Breakfast at Tiffany's: An Examination of a Beneficiary of Nostalgia
by Dileep Rao

Breakfast at Tiffany's, the Blake Edwards so-called classic romantic
comedy is actually a pretty poor film, all around. I saw it again, for probably the third time in my life and the first time in about ten years.

What is overwhelming about this film is how pathetically out of touch its makers were with the human condition. First and foremost is the atrocity of a performance by Mickey Rooney as the Japanese landlord, Mr.Yonioshi. It has been well discussed, but it is amazing how much this cringe-inducing racist epithet of a performance ruins the film. He is unfunny, deeply misguided and miscast. His buck tooth stereotype of a 'Chinese' character is at odds with his Japanese name, though I doubt Mr. Rooney has the talent to correctly affect even an Irish accent then or now.

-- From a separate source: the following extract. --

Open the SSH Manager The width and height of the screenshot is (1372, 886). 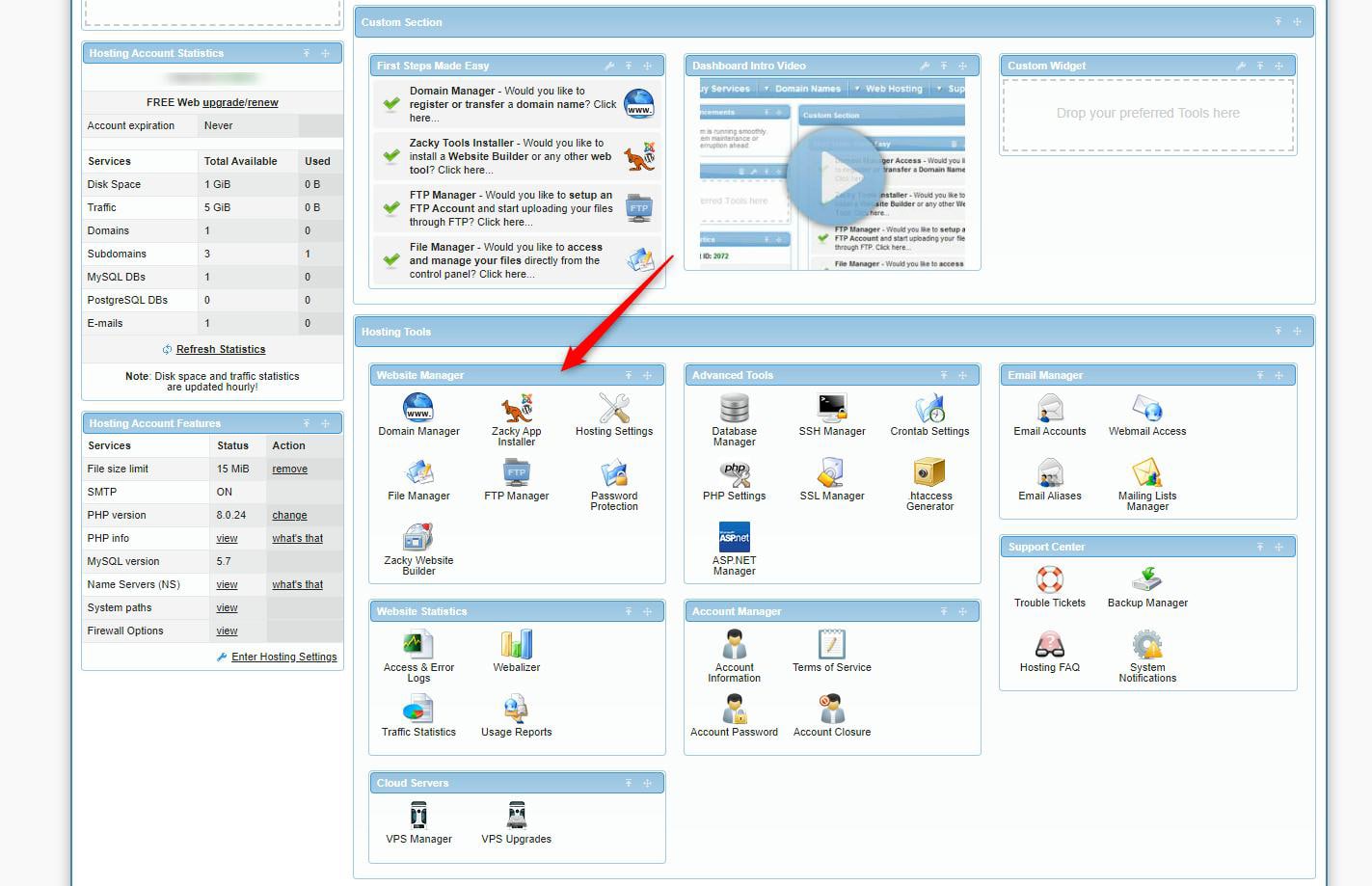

While the civil rights movement had yet to take hold in the United States, it seems inane that twenty-five years after Hattie McDaniel won the Oscar in Gone with the Wind, Mr. Edwards couldn't find a suitable actor to play the landlord.

Audrey Hepburn plays Holly Golightly, a fatuous and faintly odious creature surfing the currents that her looks will allow. Her treatment of Mr. Yonioshi too reeks of the racial dismissiveness that was a lazy choice in her character and the script. But this film is doomed not just by its racism.

Hepburn's accent is joke, and though the script tries to justify it, it simply wears thin. She herself is beautiful, luminous and glowing. But her character is very flimsily portrayed, her interest in various moneyed suitors so flip and glib that it's hard not to take her for shallow. And if she's shallow, we must then think George Peppard as Paul Varjak to be equally shallow: a kept writer who chases a beautiful but pointless girl. Peppard is okay, affable, handsome, sometimes inventive (the party scenes are raucous and jarring as we see middle aged people getting drunk and acting like twentysomethings do today) as he negotiates the silly and murky plot. The chemistry between him and Hepburn is not entirely false, though when Hepburn is dared to be aggressive (she gets into bed with him which is a bold and exciting touch from a film in 1961) she doesn't have the mettle to pull this off completely. The other Hepburn in her prime would have lit the screen up with her smoldering physical vivacity.

The idea, formed in the novel by Truman Capote, of a call girl trying to sweeten how her life appears is undermined by the fact that Edwards as a director and Hepburn as Golightly are themselves unable to stomach it. None of her suitors make the case totally credible. None of the real humiliation of this profession touches Hepburn, which is a shame because even a moment of its truth would have deepened her performance. Even Julia Roberts in Pretty Woman could add a hint of that. And if this life is about different kinds of prostitution (Peppard's vs. Hepburn's), that fact is skated around without so much as a glance between them, or recognition on either part of how parallel their secrets run.

The best performances in the film are by Buddy Ebsen as Golightly's long lost husband and by John McGiver as a sentimental salesman in Tiffany's itself. Most of the rest of the cast seem poorly directed although as they function in Edward's gags, they are funny and affecting. He seems to either desperately need Peter Sellers to show up or just a better script. Hepburn isn't up to the challenge of being as sexual (even in an understated way which the era required) as this story would require. This film was supposed to be directed by John Frankenheimer which likely would have made the film far better as he was a more talented visualist and more seasoned with the camera than Edwards at this time.

This film in its entirety is a trifle, sometimes memorable or chuckle- inducing but for the most part ill adapted and poorly performed. Worse, it is spineless in its depiction of human life, the idea of Holly Golightly's existence or Varjak's gigalo orbit or, indeed, the performance of Mickey Rooney. It is flimsy, cheap and entirely expired.